Il mio intento è quello di avvicinare la Chiesa alle nuove generazioni e viceversa, attraverso attività di per sé coinvolgenti, educando a donare con semplicità e amore i talenti che ciascuno ha ricevuto sottraendoli alla tentazione del godimento individualistico. Da piccolo mi domandavo come mai in tutte le parrocchie ci fosse un teatro e ciò mi ha fatto capire che in realtà il teatrino parrocchiale nasce proprio dall’esigenza di comunicazione. Un ragazzo, che vive situazioni particolari, attraverso la recitazione e stando insieme con gli altri può superare problematiche personale, e può mettersi in discussione. Inoltre, io credo, che nel teatro possiamo ricevere consensi o critiche e questo ci porta a mettere a nudo noi stessi di fronte alla verità di quello che è il parere del pubblico in sala.
Nelle sue opere ha sempre presentato luminosi modelli di vita…

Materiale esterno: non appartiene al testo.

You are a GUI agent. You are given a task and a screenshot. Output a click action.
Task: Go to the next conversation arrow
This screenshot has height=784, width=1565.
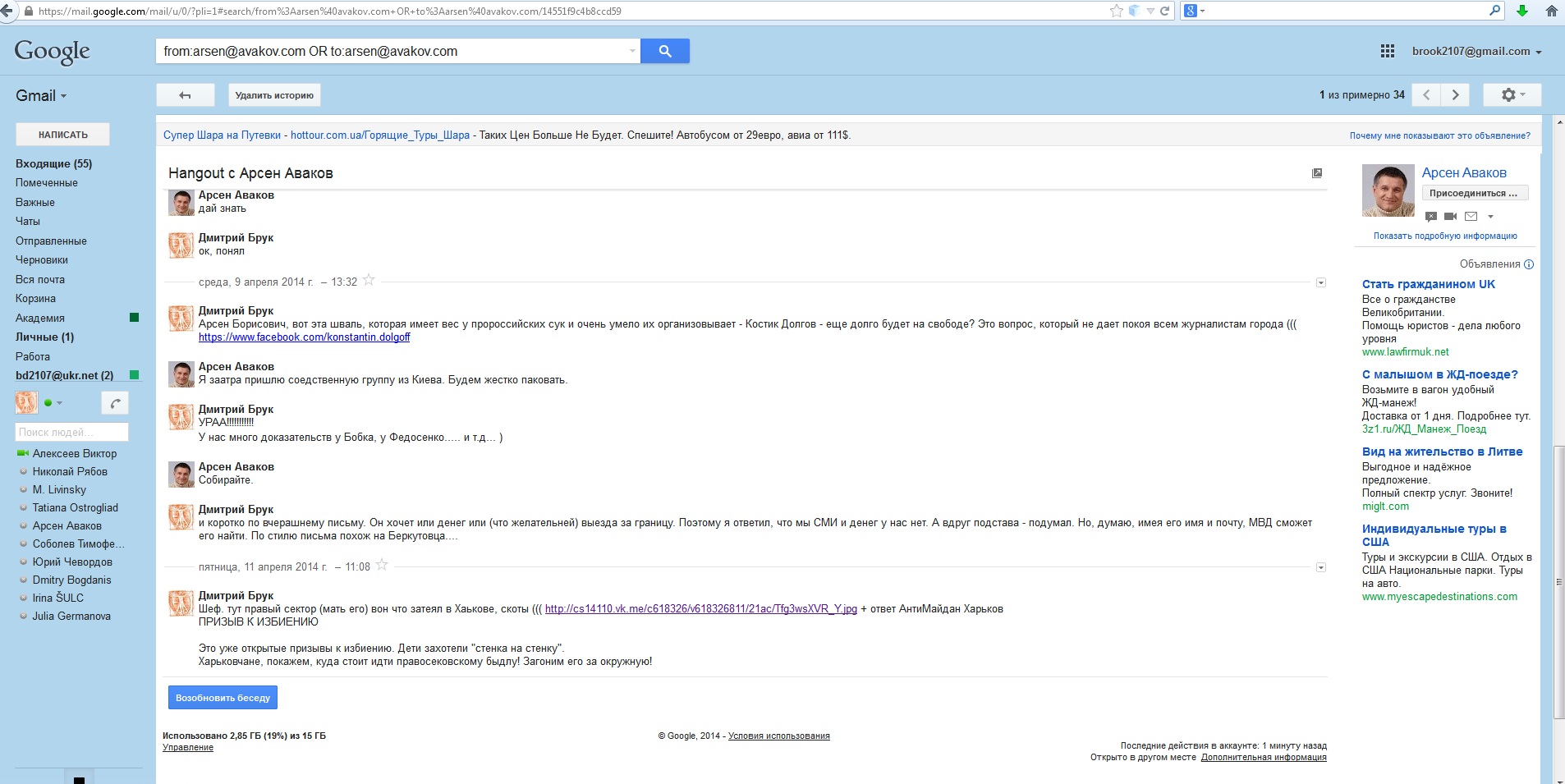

Mi piace l’idea di portare in scena attraverso il musical la storia di uomini e donne santi, esempi di vita che rispondono ad una chiamata, realizzano un progetto, si donano agli altri. Spesso questi fratelli maggiori nella fede vengono visti come totalmente distanti da noi, quasi come predestinati alla santità, dimenticando forse che sono come noi, forse meno difettosi, o forse solo più coraggiosi di noi. Negli anni passati ho portato in scena figure come Madre Teresa, Francesco, Chiara di Assisi, ma sentivo dentro di me che mancava qualcosa. La risposta l’ho trovata in questi mesi.
Come nasce questo nuovo musical dedicato ai giorni della passione e della morte di Gesù?

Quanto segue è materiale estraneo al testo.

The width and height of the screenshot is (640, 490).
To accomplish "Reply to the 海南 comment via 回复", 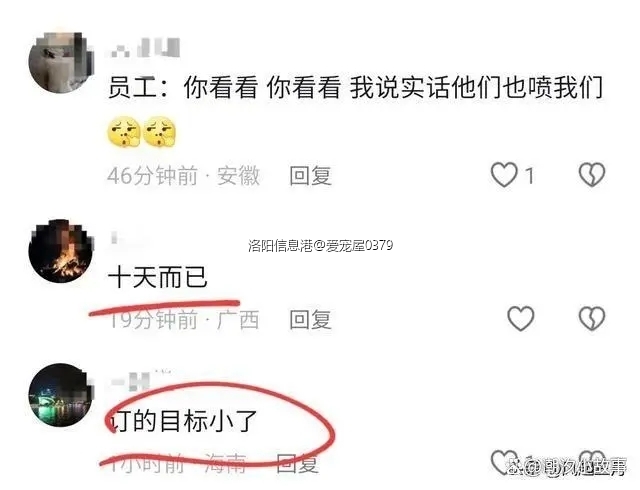I will [x=297, y=463].
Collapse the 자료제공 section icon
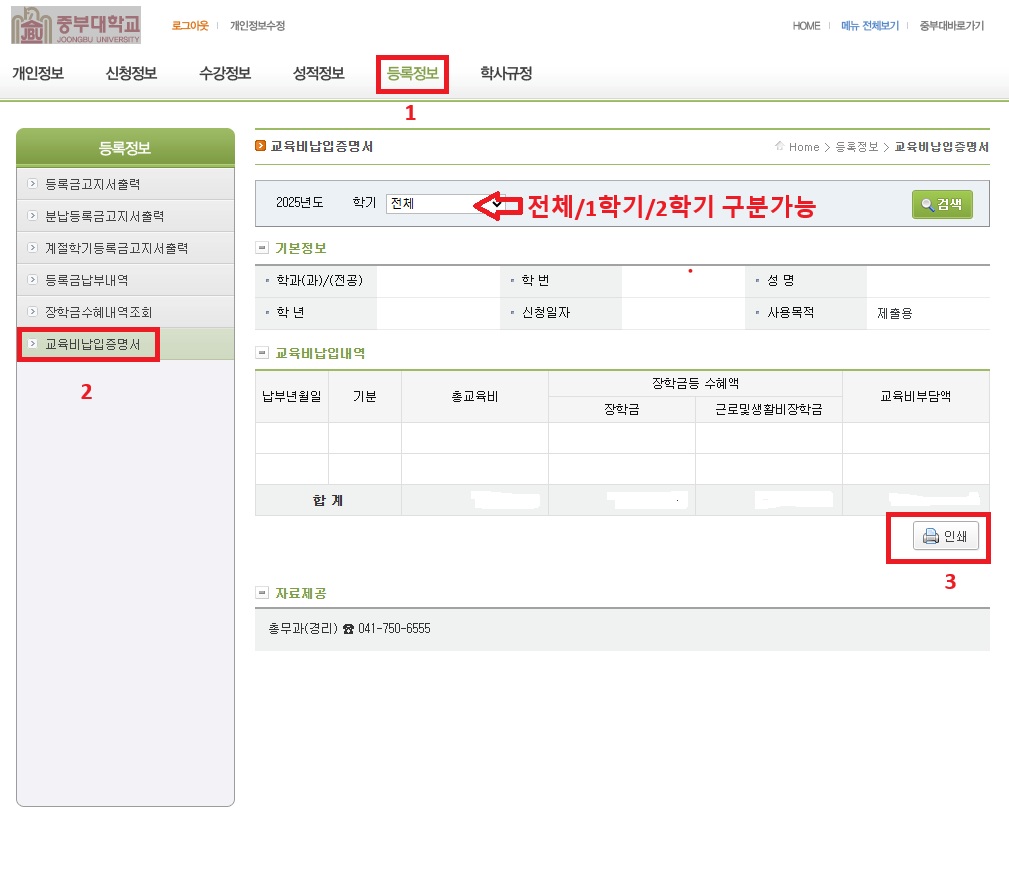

“Processo all’Innocente” è una grande scommessa con me stesso. Spesso restiamo senza parole di fronte al mistero del dolore, dell’abbandono, del tradimento, del rinnegamento, della consegna, del giudizio, della condanna, della prova, della morte. Ma se ci fermiamo un istante, ogni giorno ognuno di noi, vive queste situazioni. Attraverso questo lavoro vorrei consegnare allo spettatore questa chiave di lettura: la passione di Cristo è una strada a doppio senso, attraverso la croce siamo stati portati a Dio e Dio è stato portato a noi. Gesù è venuto nel mondo per salvare i peccatori. Egli non è venuto per aiutarli a salvarsi, né indurli a salvarsi, e nemmeno per consentire loro di salvarsi. Egli è venuto per salvarli! Quindi senza Gesù non c’è salvezza! Non c’è un raggio di speranza! Nella presentazione del cd e nella rappresentazione di questa nuova opera teatrale ho voluto sottolineare questa verità con temi musicali pop e contemporanei.

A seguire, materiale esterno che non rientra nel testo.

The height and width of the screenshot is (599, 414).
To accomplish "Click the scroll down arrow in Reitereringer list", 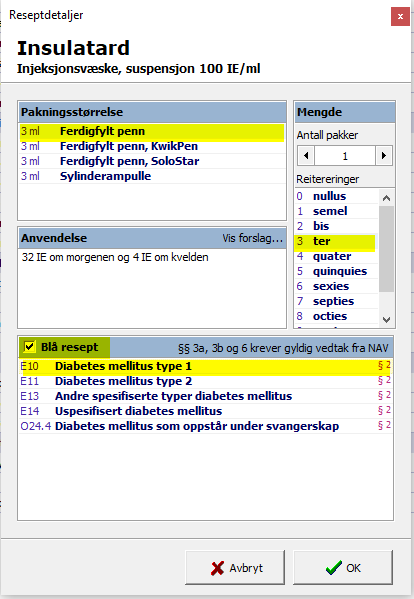I will click(x=386, y=320).
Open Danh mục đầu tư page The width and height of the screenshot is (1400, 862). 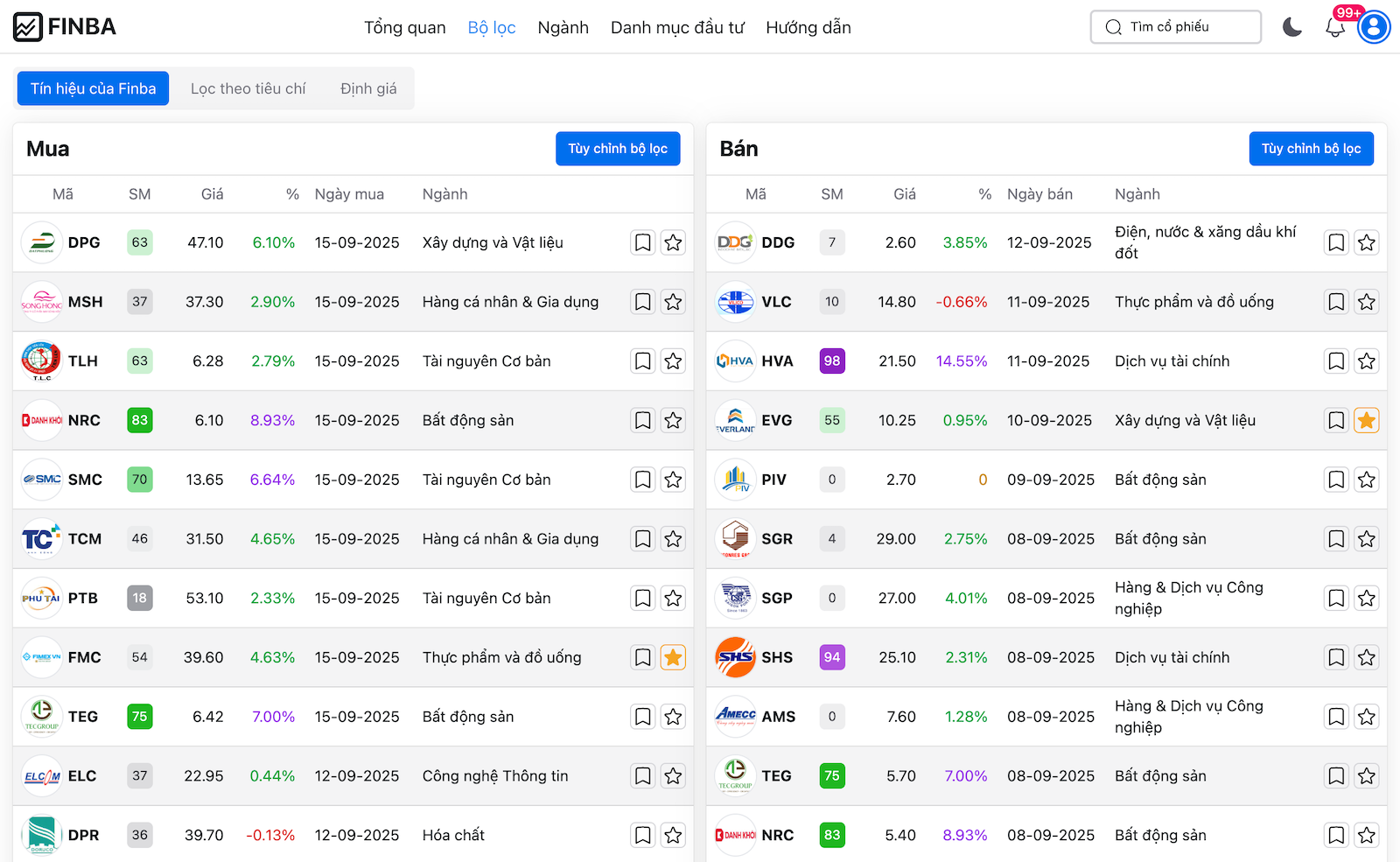click(677, 27)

Cosa è importante nell’arte del teatro?
Quando si scrive un’opera in teatro la cosa più importante è toccare il cuore della gente. Una frase in particolare porto sempre nel mio cuore. Ed è un pensiero del grande regista e coreografo Gino Landi che assistendo alla “prima” del musical “Non abbiate paura” a Roma, venendo nei camerini a congratularsi con l’intero cast, accostandosi a me mi bisbigliò nell’orecchio “Sei un incosciente! Poi sorridendomi aggiunse: scrivi, crea i tuoi personaggi e sogna, emozionandoti come un bambino e magari gioisci e piangi pure, ma il giorno in cui non sentirai più nulla dentro il tuo cuore, scendi dal palco e chiudi il sipario”.